What this task involves.
Show each line of the records below where the word "request" occurs.
——————
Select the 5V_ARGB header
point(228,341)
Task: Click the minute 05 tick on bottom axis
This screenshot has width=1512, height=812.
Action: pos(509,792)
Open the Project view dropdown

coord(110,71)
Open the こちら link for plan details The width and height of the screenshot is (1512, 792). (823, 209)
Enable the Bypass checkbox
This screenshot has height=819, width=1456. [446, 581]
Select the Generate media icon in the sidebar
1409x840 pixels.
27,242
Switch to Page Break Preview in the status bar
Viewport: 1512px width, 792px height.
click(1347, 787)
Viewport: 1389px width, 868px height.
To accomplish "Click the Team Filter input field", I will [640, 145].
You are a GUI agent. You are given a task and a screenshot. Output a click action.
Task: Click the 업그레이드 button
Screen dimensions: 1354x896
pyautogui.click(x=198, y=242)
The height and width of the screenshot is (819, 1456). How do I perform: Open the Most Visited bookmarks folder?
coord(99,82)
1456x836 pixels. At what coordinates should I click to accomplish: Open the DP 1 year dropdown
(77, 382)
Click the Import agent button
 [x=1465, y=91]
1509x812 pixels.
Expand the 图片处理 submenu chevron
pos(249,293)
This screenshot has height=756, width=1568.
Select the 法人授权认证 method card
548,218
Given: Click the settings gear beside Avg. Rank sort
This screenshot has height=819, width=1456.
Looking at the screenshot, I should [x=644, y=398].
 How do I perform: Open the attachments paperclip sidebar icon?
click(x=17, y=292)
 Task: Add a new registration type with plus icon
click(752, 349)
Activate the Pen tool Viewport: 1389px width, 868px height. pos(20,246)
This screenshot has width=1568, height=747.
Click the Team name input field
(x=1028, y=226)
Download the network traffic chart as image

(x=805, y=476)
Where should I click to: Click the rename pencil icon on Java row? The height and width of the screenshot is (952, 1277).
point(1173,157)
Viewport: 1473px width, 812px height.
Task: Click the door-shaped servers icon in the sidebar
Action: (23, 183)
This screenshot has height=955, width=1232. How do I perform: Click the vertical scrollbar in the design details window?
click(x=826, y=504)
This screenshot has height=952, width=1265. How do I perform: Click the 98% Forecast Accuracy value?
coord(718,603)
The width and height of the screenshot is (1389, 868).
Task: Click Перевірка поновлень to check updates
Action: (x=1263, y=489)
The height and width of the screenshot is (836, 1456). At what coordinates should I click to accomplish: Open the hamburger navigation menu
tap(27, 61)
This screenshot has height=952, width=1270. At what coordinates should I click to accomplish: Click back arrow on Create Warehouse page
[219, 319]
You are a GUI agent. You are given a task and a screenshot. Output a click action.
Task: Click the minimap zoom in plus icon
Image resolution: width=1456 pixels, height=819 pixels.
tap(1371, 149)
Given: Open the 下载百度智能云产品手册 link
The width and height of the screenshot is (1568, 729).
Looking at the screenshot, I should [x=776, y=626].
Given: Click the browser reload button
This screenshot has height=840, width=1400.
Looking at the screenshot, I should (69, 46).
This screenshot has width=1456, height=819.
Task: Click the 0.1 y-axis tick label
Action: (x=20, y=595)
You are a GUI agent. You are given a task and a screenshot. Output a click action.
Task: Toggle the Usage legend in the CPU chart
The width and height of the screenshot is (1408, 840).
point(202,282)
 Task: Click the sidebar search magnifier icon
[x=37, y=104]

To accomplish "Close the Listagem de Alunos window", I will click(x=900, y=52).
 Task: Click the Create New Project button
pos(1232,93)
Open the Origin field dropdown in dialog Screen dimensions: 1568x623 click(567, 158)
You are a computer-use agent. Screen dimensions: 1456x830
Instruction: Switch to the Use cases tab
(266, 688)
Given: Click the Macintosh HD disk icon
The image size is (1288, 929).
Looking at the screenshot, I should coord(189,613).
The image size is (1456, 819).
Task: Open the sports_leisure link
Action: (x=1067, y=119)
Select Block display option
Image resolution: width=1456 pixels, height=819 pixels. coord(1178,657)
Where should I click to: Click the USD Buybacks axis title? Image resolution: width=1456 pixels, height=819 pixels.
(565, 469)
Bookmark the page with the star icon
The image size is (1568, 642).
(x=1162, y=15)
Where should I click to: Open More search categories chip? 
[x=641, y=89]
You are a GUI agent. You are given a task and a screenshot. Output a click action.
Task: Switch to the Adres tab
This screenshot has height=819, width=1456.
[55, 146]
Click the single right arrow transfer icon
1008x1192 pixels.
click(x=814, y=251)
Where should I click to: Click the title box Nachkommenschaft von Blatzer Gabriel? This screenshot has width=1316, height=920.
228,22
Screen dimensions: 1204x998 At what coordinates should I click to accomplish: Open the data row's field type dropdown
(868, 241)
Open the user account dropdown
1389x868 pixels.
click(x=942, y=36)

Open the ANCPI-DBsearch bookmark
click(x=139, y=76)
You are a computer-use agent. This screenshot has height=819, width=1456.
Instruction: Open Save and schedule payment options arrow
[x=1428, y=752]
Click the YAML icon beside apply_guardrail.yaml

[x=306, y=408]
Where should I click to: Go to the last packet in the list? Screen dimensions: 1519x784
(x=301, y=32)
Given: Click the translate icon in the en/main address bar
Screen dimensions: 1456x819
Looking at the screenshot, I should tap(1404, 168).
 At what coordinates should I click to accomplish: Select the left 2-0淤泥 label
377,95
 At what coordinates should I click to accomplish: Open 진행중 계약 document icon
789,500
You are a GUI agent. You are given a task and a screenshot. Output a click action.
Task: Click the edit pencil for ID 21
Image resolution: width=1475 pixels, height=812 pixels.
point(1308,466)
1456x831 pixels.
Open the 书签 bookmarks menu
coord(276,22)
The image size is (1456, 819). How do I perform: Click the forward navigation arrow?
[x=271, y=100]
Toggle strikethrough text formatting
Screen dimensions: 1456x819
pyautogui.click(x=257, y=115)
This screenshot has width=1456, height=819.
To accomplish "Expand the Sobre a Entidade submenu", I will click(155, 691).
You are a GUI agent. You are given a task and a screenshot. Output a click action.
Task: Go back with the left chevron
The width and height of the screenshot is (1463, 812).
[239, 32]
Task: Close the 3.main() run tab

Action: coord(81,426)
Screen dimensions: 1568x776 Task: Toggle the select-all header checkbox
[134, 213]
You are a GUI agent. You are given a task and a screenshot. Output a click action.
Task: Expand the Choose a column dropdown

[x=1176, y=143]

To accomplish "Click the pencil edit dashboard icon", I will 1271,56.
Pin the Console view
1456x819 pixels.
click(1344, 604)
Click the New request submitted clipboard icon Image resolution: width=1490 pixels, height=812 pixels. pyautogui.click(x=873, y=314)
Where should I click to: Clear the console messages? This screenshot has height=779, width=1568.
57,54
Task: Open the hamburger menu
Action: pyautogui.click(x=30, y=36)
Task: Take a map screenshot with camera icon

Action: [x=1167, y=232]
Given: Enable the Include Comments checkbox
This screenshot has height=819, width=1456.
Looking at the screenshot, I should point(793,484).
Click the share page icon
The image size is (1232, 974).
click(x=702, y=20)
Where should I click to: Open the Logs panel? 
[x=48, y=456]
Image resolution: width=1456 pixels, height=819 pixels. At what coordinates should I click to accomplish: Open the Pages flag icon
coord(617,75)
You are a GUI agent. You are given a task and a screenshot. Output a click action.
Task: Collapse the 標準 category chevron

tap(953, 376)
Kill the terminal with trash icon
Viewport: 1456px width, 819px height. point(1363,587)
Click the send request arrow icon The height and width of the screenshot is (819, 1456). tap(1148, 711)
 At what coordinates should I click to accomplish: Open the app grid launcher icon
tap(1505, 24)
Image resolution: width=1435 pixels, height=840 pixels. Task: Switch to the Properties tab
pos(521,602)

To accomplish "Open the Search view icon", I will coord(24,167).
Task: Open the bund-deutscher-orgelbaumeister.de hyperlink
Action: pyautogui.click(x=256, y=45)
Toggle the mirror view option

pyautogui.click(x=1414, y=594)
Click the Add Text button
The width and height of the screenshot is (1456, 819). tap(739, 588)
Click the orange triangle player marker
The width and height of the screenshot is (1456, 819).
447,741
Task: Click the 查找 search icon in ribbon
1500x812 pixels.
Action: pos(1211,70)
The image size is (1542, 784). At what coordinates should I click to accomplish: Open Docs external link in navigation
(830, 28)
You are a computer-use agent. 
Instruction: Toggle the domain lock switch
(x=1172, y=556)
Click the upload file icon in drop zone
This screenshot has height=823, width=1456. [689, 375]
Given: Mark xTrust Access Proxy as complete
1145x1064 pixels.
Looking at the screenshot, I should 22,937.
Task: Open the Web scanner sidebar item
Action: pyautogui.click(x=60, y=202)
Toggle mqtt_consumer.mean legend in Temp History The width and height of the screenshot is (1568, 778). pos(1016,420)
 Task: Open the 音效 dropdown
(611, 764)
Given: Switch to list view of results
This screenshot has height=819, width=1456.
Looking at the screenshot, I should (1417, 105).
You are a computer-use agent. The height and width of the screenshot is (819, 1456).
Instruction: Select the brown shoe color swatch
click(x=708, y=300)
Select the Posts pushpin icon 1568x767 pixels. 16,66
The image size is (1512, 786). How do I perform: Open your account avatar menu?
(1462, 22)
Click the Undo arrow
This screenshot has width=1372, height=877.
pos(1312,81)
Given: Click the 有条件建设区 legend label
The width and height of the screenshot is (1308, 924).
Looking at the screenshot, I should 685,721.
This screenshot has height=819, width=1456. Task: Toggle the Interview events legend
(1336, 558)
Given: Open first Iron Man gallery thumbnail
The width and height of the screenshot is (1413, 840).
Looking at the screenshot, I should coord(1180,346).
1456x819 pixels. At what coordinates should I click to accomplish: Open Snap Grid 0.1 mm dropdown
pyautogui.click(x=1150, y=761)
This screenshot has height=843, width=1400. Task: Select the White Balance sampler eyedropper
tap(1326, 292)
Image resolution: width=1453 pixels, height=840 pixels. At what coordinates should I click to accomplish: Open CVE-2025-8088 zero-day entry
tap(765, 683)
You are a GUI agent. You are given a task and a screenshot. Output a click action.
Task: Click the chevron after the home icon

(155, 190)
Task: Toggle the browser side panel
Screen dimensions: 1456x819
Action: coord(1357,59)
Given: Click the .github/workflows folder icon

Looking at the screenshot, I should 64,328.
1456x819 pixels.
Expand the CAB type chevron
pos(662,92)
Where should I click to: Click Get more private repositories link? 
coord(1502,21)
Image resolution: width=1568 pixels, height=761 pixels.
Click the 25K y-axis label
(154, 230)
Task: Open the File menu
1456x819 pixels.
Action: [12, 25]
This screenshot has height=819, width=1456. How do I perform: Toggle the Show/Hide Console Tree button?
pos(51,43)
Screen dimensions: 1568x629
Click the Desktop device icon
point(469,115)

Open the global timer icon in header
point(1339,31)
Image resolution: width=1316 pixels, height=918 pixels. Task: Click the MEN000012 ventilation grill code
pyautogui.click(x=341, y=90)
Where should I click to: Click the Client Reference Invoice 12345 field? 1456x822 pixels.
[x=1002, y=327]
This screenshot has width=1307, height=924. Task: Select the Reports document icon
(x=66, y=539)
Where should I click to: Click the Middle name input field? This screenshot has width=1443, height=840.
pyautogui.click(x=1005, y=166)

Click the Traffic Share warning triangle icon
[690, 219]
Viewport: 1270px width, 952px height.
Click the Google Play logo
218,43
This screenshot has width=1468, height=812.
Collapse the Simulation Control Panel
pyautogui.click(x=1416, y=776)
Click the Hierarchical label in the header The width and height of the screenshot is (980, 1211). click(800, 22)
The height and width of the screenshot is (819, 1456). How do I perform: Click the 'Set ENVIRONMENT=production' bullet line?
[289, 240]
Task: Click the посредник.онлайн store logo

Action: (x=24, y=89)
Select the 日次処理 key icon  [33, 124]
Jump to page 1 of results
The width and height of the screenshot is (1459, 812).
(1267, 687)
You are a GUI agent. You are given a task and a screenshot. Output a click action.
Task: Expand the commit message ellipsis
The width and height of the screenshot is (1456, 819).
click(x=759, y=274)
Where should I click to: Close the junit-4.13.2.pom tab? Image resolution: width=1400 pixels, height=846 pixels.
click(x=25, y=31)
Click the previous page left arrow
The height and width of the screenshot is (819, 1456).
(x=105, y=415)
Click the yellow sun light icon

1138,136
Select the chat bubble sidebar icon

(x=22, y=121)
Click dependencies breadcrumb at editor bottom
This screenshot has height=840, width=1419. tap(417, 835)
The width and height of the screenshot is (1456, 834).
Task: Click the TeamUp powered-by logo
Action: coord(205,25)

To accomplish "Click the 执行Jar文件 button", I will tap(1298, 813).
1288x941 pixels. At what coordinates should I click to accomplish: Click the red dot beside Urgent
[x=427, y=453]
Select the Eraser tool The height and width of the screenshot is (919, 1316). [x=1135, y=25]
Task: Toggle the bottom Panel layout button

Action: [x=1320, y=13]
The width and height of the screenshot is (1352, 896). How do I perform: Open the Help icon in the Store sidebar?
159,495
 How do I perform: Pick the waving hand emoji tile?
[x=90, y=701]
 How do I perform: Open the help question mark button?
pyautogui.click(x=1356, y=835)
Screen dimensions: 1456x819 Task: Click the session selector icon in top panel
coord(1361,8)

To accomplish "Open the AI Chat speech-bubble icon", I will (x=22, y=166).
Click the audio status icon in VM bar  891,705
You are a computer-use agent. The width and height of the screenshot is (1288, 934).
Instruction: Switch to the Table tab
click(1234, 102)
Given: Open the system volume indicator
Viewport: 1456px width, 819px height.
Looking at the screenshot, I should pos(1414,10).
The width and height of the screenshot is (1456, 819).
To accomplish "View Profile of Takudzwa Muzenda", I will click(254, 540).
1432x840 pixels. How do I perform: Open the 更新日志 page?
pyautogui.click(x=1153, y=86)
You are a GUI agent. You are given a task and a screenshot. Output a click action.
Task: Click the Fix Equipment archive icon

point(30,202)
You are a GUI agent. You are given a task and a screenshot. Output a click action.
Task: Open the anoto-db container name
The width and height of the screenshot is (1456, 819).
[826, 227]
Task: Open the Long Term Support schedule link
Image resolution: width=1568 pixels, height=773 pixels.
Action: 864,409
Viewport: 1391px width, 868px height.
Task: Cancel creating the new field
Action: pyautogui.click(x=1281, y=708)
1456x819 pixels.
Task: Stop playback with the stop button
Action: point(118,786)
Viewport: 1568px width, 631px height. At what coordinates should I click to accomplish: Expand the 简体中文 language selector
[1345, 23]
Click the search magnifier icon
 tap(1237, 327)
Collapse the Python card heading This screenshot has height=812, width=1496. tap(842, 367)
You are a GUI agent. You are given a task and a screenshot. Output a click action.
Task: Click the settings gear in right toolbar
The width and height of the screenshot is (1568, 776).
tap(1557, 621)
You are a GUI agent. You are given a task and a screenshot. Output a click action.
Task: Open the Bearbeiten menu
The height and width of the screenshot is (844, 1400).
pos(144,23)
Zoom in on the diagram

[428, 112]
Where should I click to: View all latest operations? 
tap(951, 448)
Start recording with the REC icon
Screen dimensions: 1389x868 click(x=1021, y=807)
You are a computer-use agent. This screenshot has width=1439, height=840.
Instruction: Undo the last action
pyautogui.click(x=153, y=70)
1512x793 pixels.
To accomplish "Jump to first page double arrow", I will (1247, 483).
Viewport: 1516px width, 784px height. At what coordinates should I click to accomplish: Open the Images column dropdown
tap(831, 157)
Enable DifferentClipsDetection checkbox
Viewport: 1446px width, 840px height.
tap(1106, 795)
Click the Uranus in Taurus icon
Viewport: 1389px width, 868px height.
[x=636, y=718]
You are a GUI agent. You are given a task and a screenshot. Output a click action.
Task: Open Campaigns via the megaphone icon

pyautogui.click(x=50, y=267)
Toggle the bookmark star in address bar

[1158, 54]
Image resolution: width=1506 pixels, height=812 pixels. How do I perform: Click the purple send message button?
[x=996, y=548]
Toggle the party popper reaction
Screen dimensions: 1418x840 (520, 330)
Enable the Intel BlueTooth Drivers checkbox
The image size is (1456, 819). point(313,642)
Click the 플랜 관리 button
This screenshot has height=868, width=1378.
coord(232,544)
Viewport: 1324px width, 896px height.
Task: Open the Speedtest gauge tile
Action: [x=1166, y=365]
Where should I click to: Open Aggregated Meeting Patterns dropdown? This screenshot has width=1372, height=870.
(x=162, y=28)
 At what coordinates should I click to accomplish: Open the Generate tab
——————
Answer for this exercise.
Click the New request submitted clipboard icon Image resolution: width=1490 pixels, height=812 pixels. pyautogui.click(x=873, y=314)
Click the send request arrow icon The height and width of the screenshot is (819, 1456). tap(1148, 711)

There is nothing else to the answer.